» **Problem to work on**:
Nothing but the lines from the one containing "Task: Open the license Type dropdown" through the end of the entries below should appear in your answer, transcribed exactly; please drop the pictures.

+++

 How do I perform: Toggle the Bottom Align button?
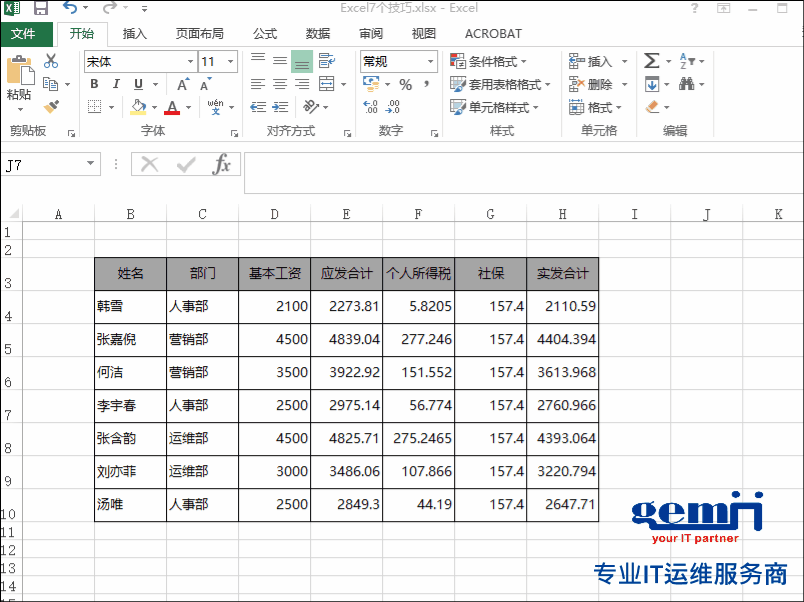tap(302, 62)
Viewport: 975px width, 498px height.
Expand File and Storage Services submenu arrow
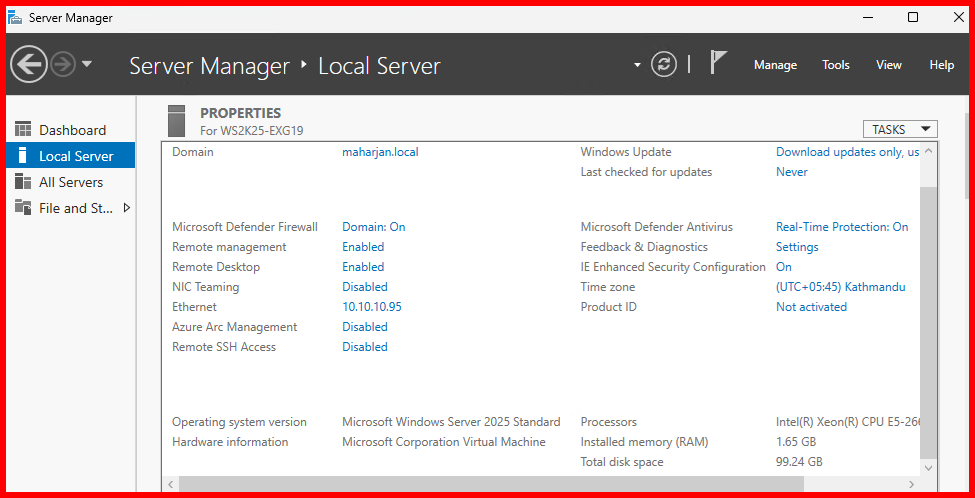pyautogui.click(x=126, y=208)
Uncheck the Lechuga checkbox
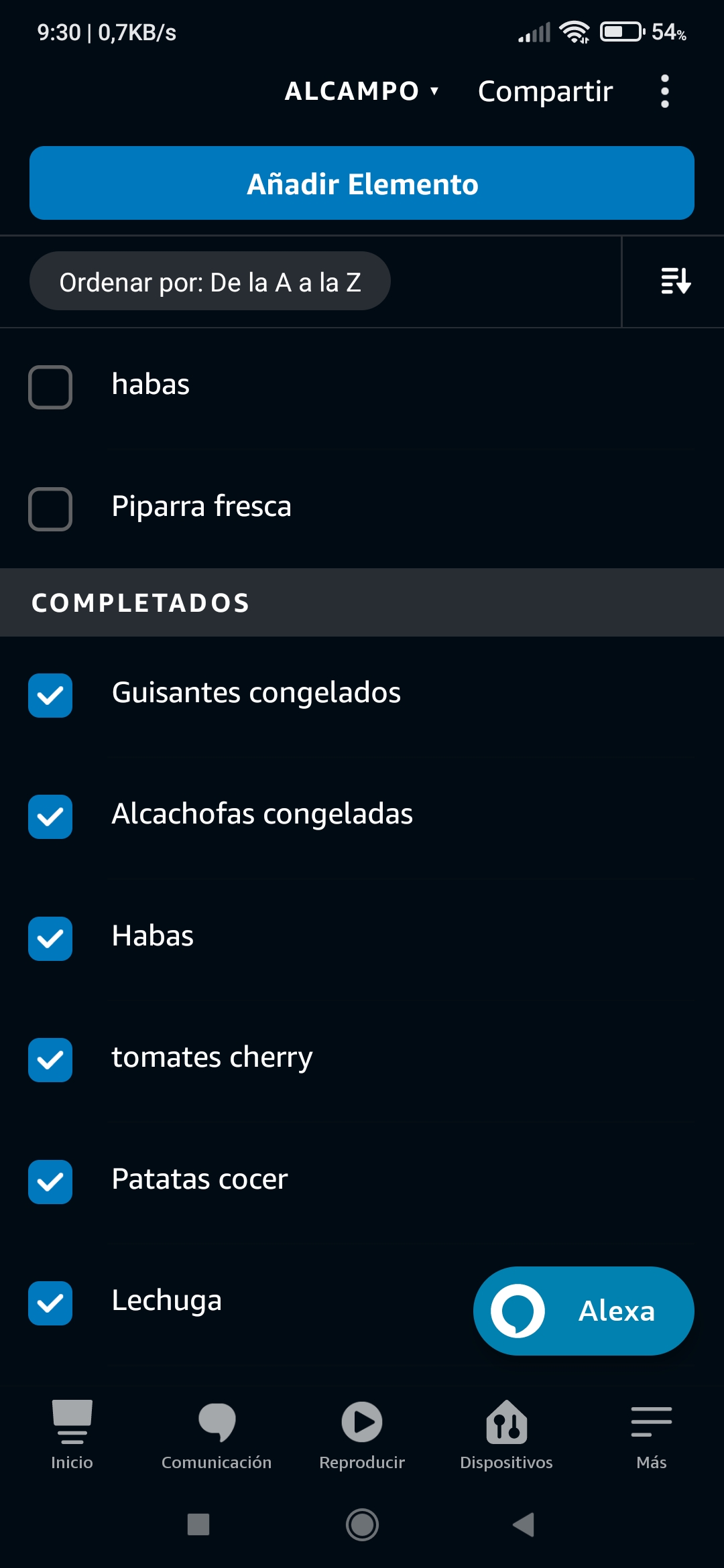Viewport: 724px width, 1568px height. (x=50, y=1303)

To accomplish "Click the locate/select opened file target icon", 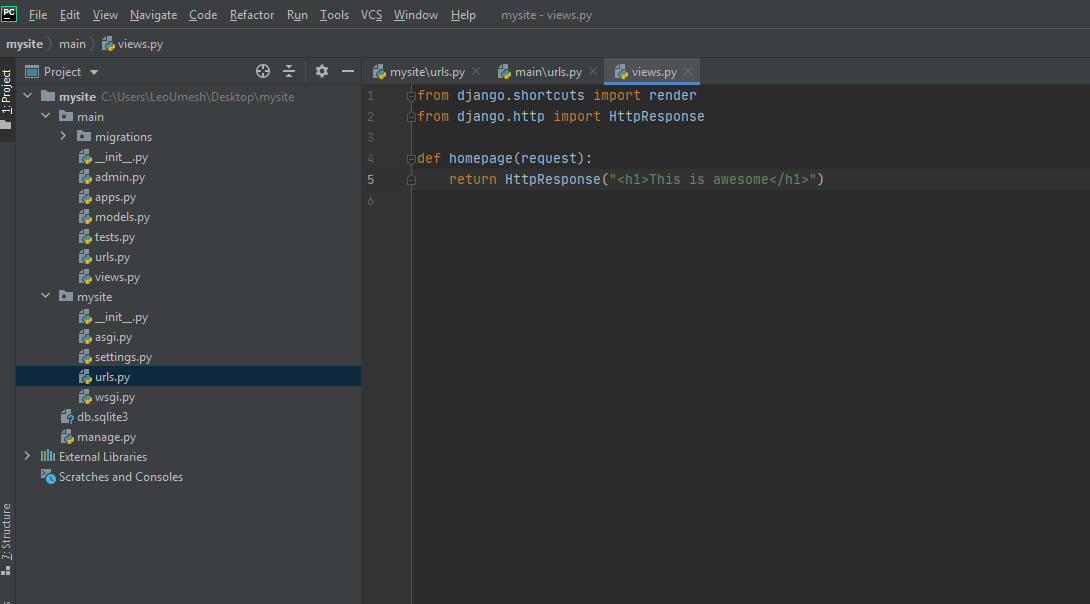I will pyautogui.click(x=263, y=71).
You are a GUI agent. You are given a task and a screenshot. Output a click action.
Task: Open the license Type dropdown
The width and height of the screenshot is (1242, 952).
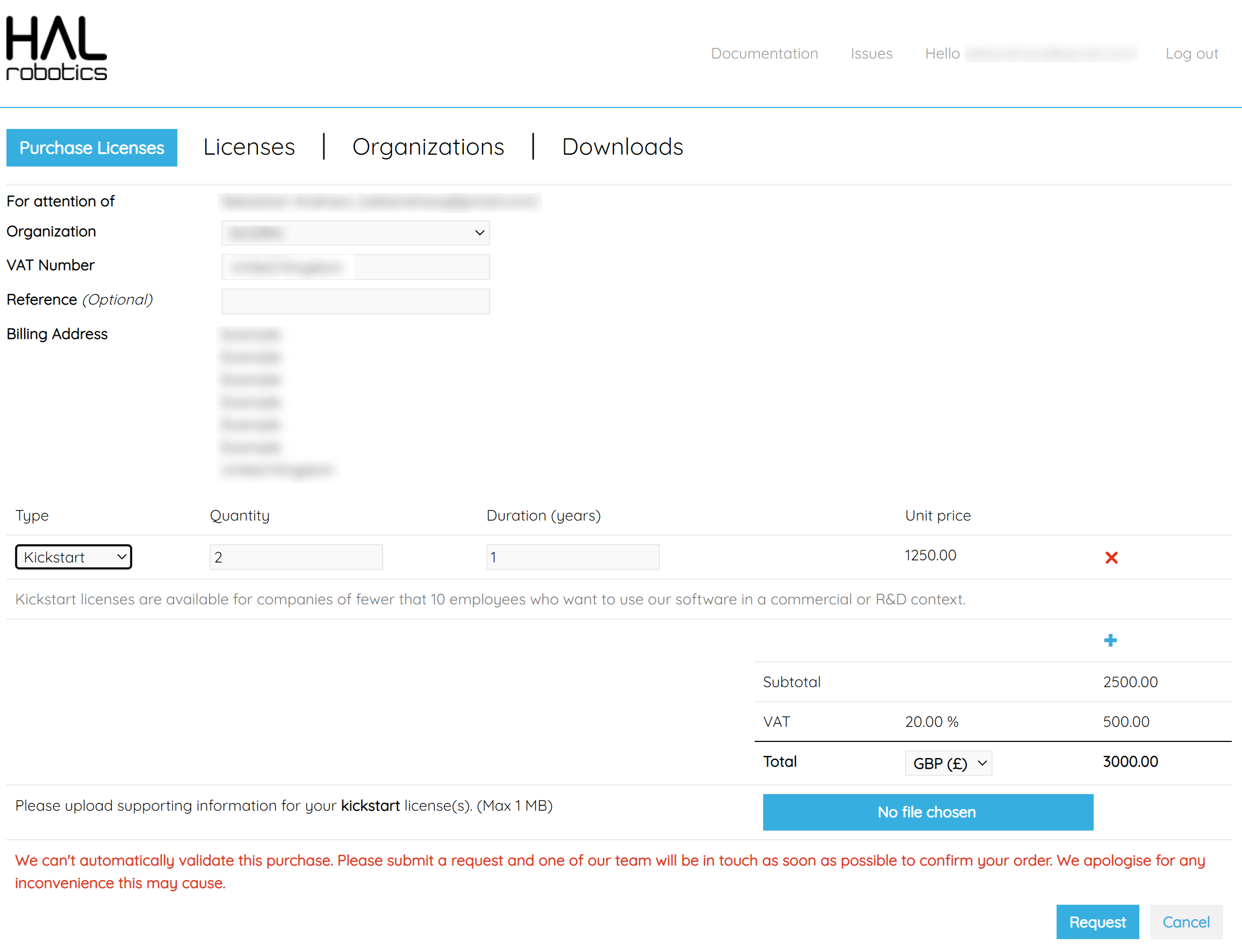(x=73, y=557)
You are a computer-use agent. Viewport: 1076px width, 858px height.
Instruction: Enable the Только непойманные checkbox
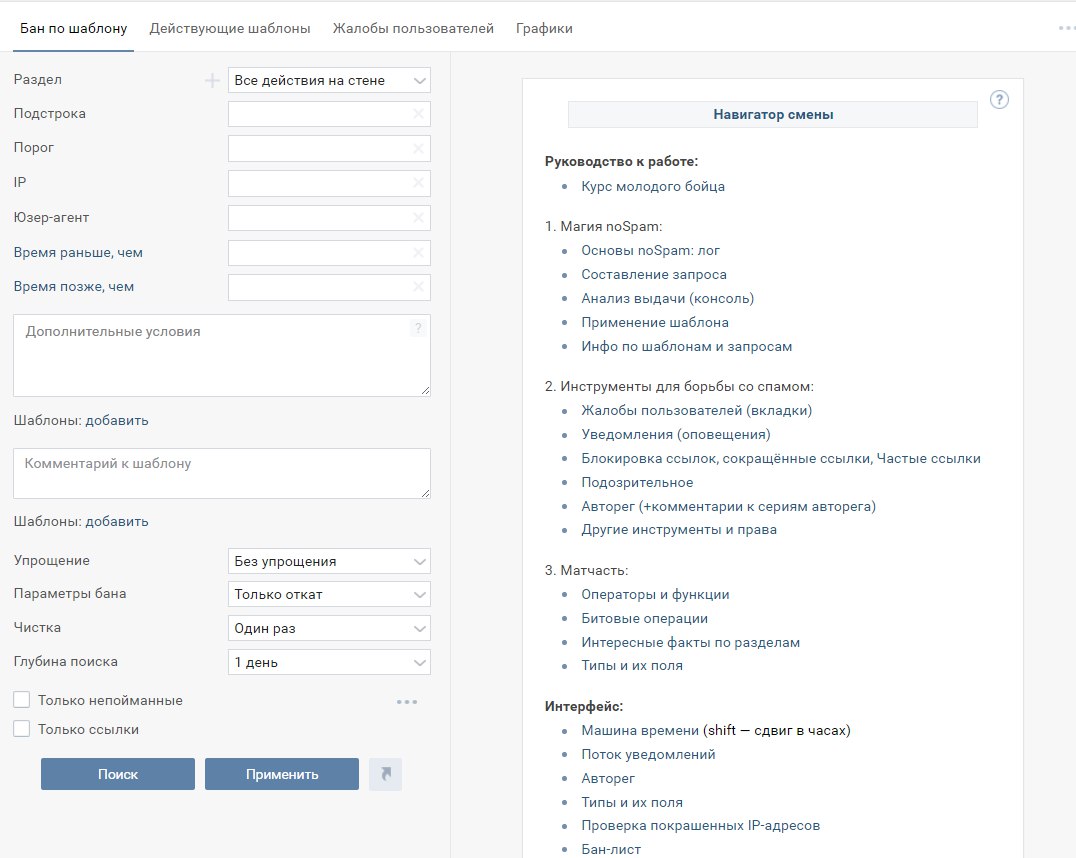pos(22,700)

+++

» **Solution for this problem**:
Task: Open the license Type dropdown
The width and height of the screenshot is (1242, 952).
(x=73, y=557)
You are a computer-use agent. Viewport: 1076px width, 858px height.
Instruction: Enable the Только непойманные checkbox
pos(22,700)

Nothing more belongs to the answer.